La broderie de Julie Le Messurier

Ce petit napperon est un objet émouvant : c’est le plus ancien témoignage  de foi, émanant d’une des premières protestantes du tout début du XIXe siècle en Basse-Bretagne, Julie Bethsy Le Messurier, âgée alors de 14 ans, qui résidait avec ses parents à Roscoff en 1821.

Le texte brodé est un célèbre poème de Joseph Addison, sous forme de paraphrase du psaume 23 :

The Lord my pasture shall prepare,
And feed me with a shepherd’s care
His presence shall my wants supply,
And guard me with a watchful eye.
My noonday walk he shall attend, 
And all my midnight hours defend.

(« Le Seigneur préparera mon pâturage, et me nourrira avec le soin d’un berger, Sa présence pourvoira à tous mes besoins, et me gardera d’un oeil vigilant.

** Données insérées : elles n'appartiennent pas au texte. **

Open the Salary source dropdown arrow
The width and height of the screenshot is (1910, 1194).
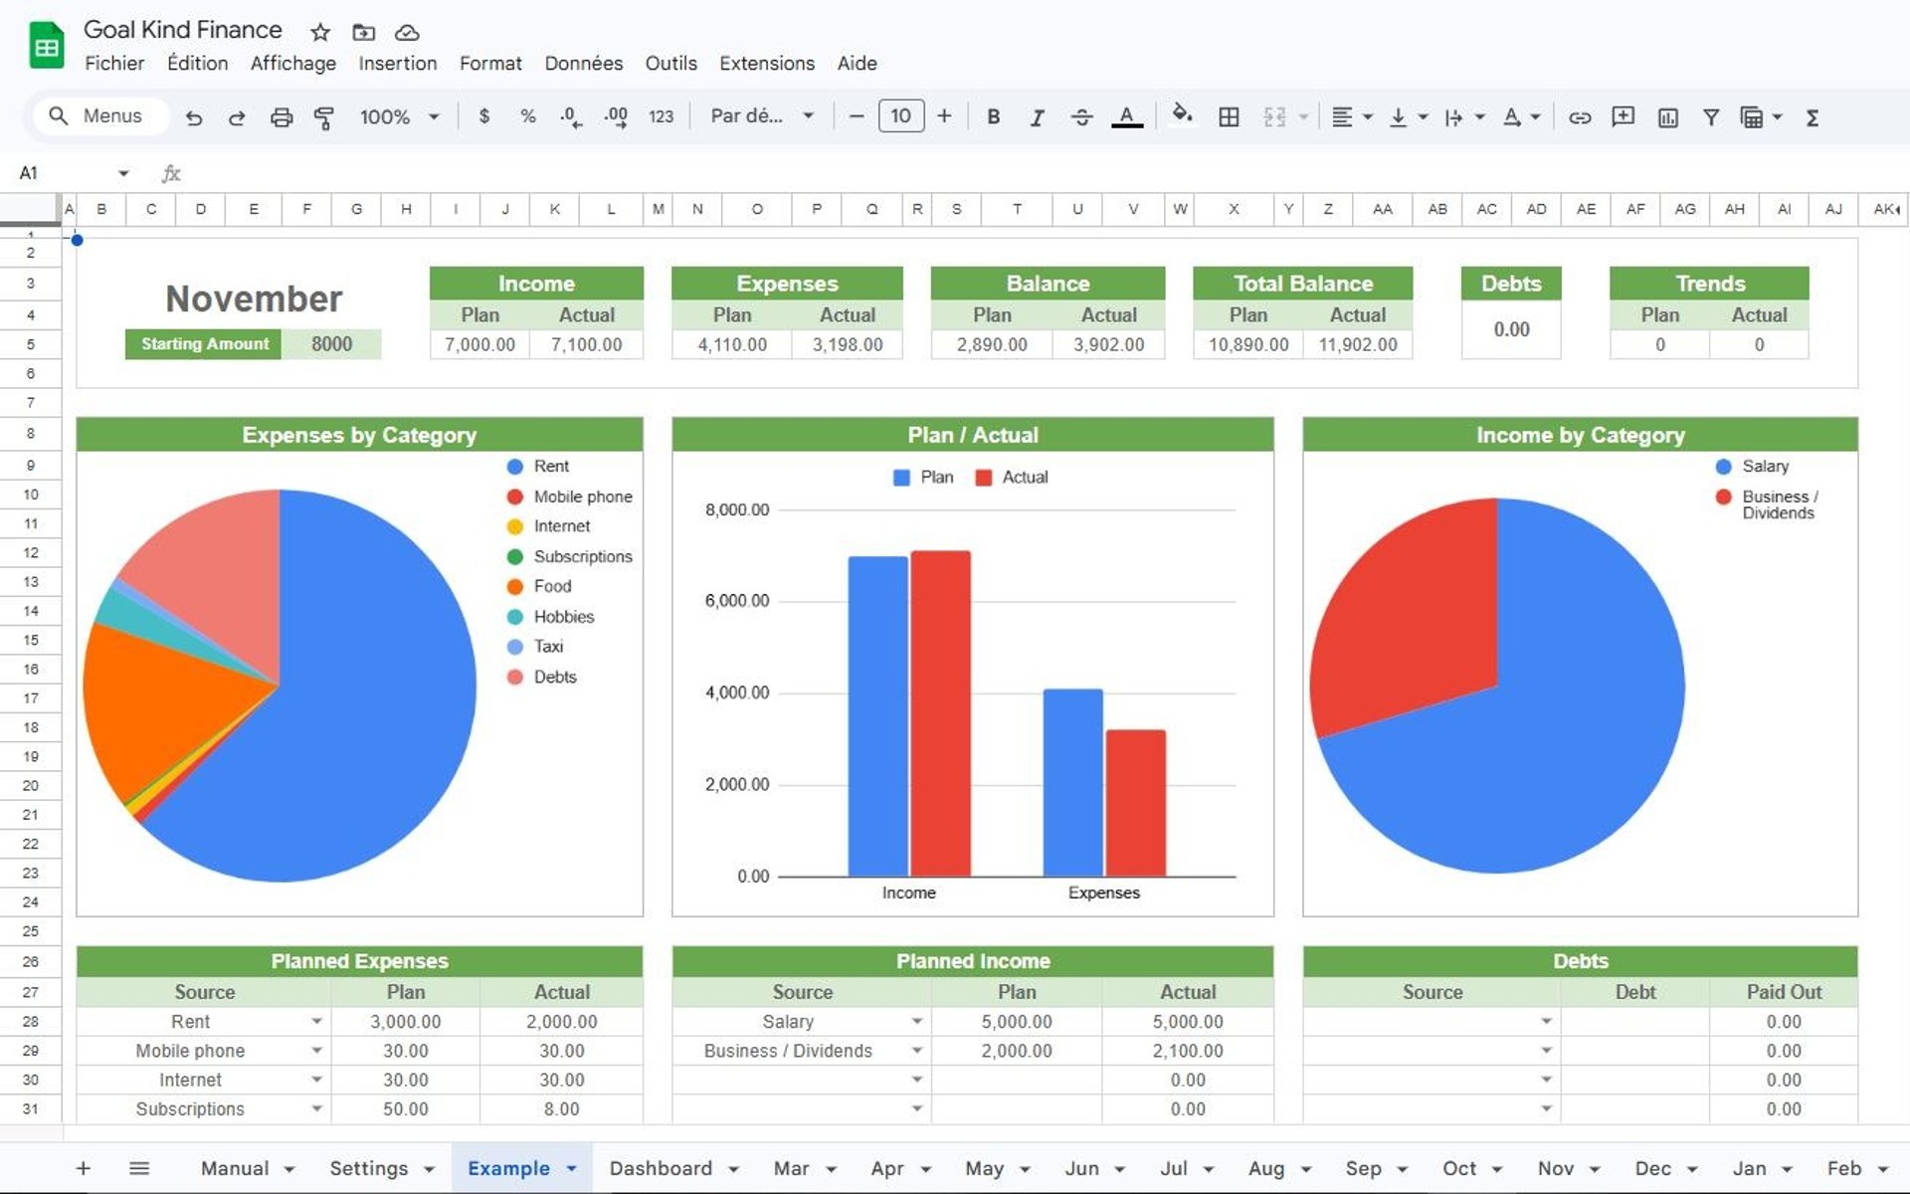coord(916,1022)
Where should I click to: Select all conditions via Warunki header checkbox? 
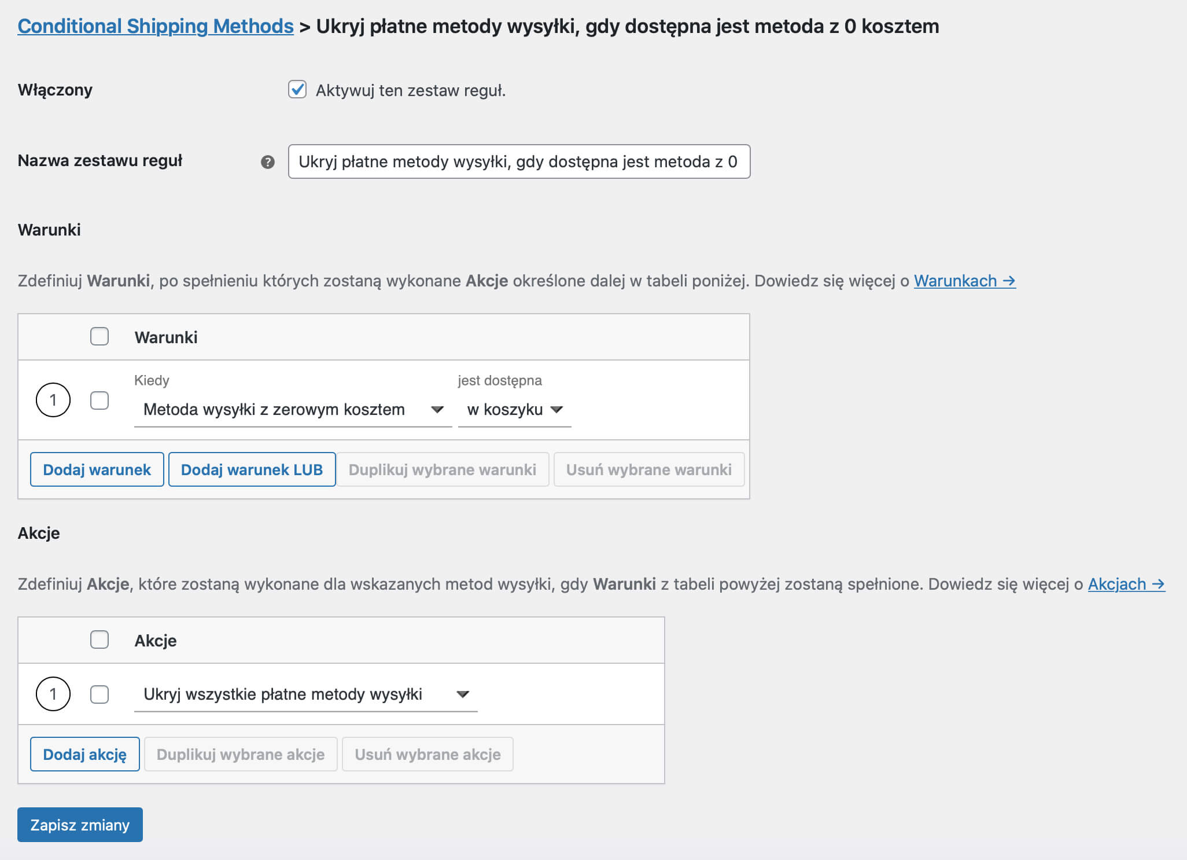point(99,336)
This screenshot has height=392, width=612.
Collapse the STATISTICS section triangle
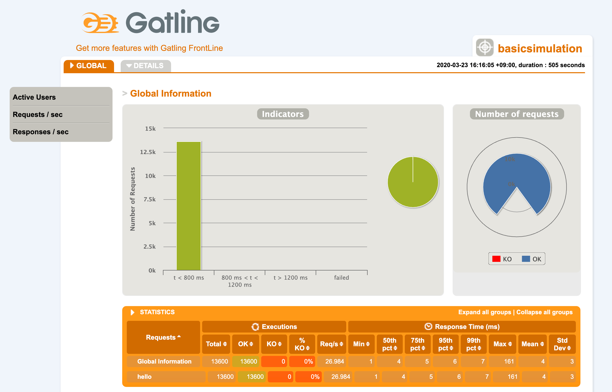click(132, 312)
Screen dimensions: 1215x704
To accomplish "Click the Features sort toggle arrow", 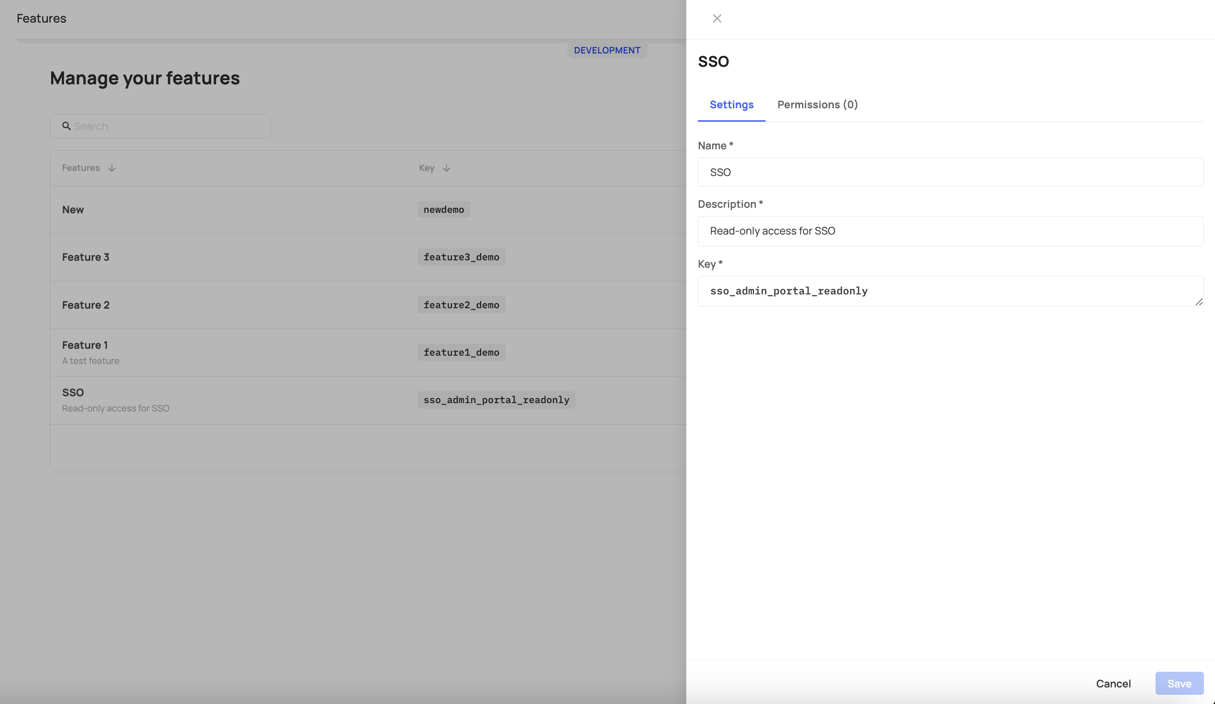I will [x=112, y=168].
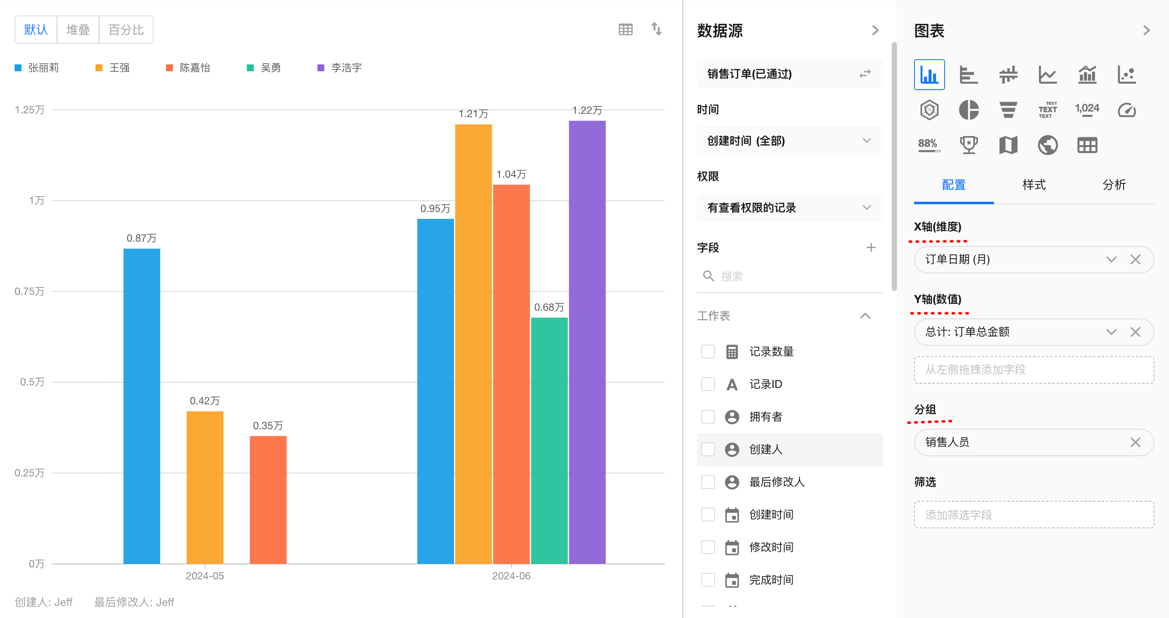Image resolution: width=1169 pixels, height=618 pixels.
Task: Select the pie chart type icon
Action: [968, 110]
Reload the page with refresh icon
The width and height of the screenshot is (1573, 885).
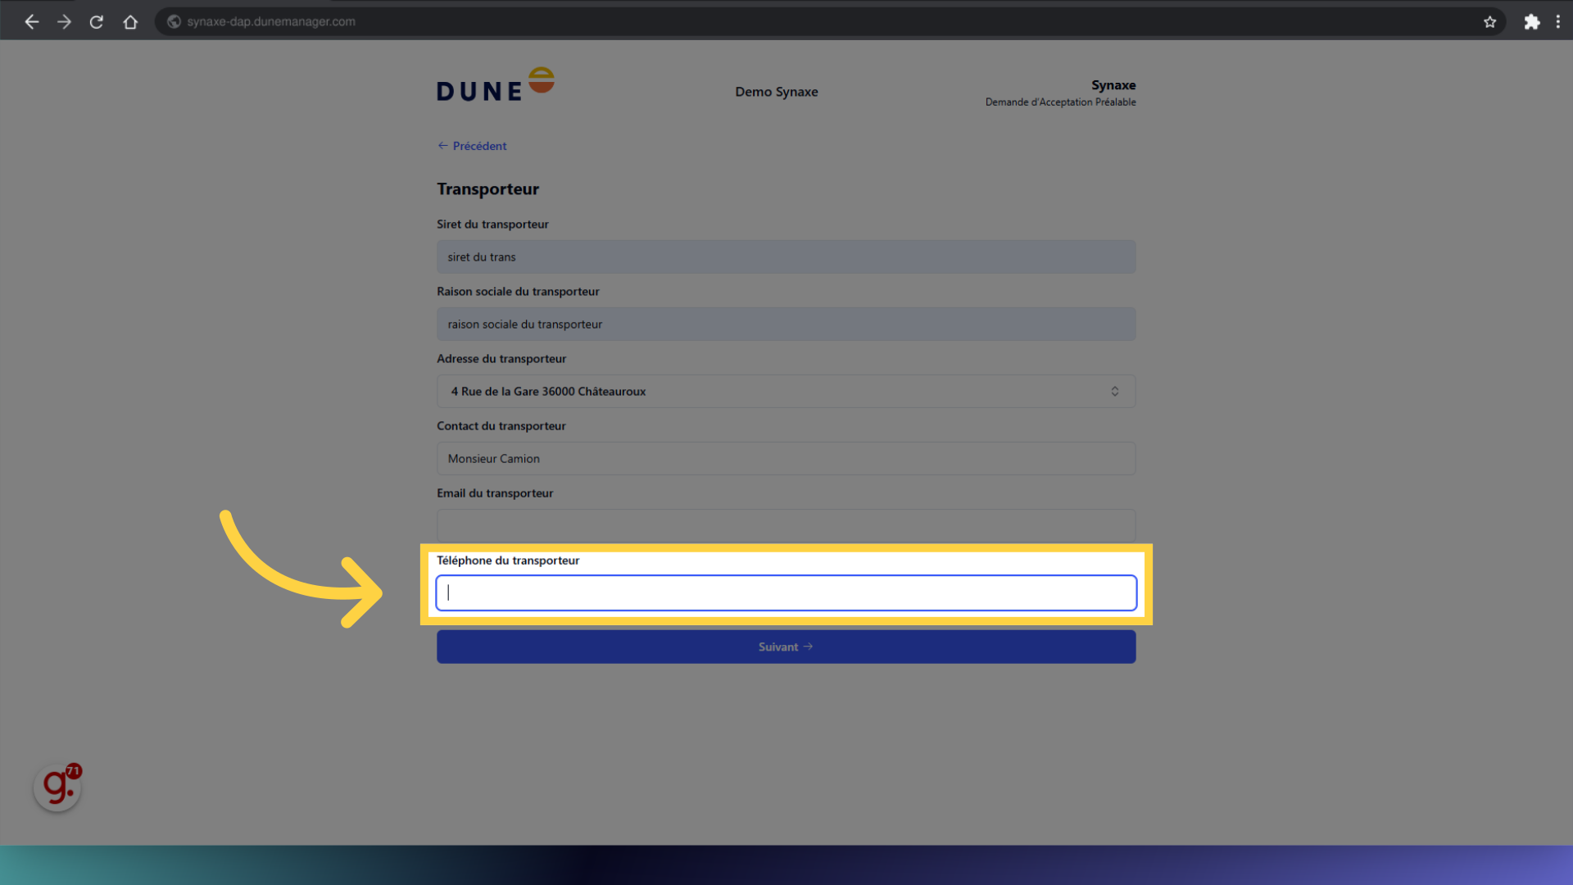pyautogui.click(x=97, y=22)
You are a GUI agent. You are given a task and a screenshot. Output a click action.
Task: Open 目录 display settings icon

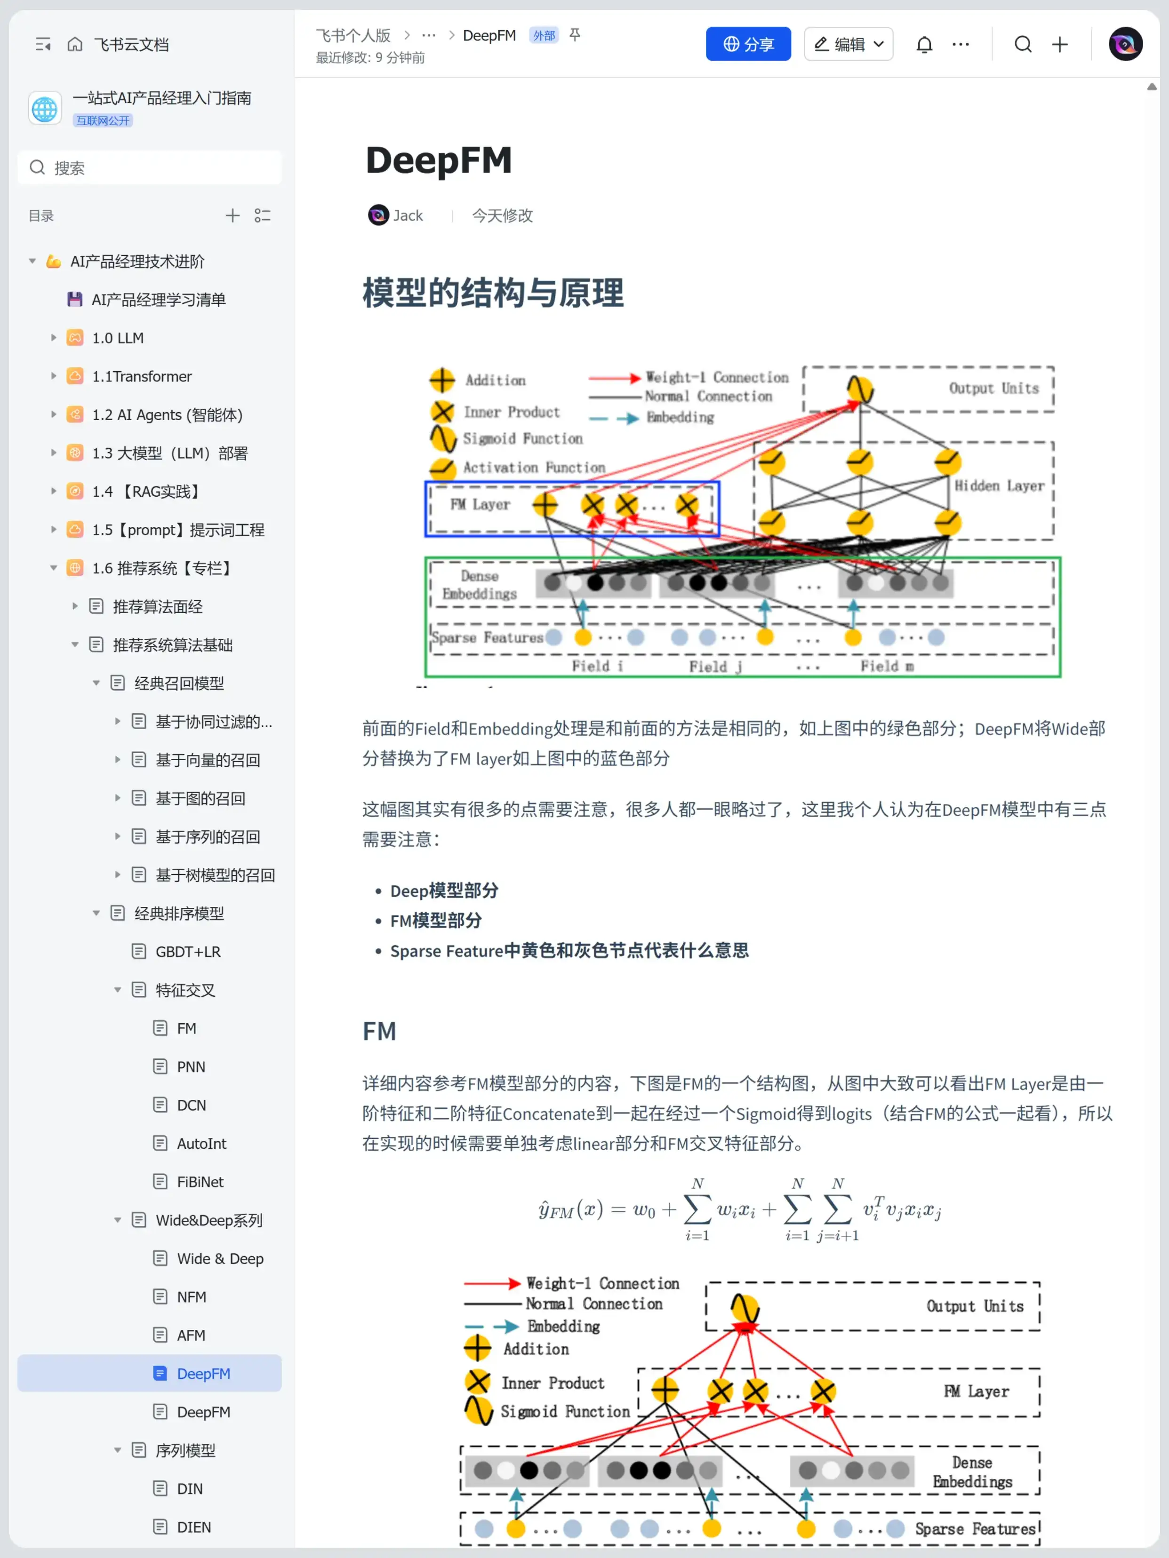coord(263,215)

Il soutiendra ma marche de midi et défendra mes heures de la nuit »).

Ce poème a été mis en musique par Henry Carey en 1723 , puis par William Billings en 1794, et est devenu un cantique classique de l’Église d’Angleterre.

La famille Le Messurier était originaire de Guernesey, où elle avait vraisemblablement connu le Réveil méthodiste. Elle est recensée comme protestante en 1820 à Roscoff, où le père s’était établi comme tonnelier. La famille s’installa ensuite à Morlaix, et c’est dans leur maison que le missionnaire baptiste gallois John Jenkins célébra son premier culte en Bretagne en 1836. Deux dames Le Messurier furent les premières baptisées par immersion en Bretagne, en 1842.

D’après le correspondant qui m’a aimablement communiqué ce document, et qui est un descendant de la famille, Julia Bethsy Le Messurier serait la grand-tante de l’écrivain breton Charles Le Goffic.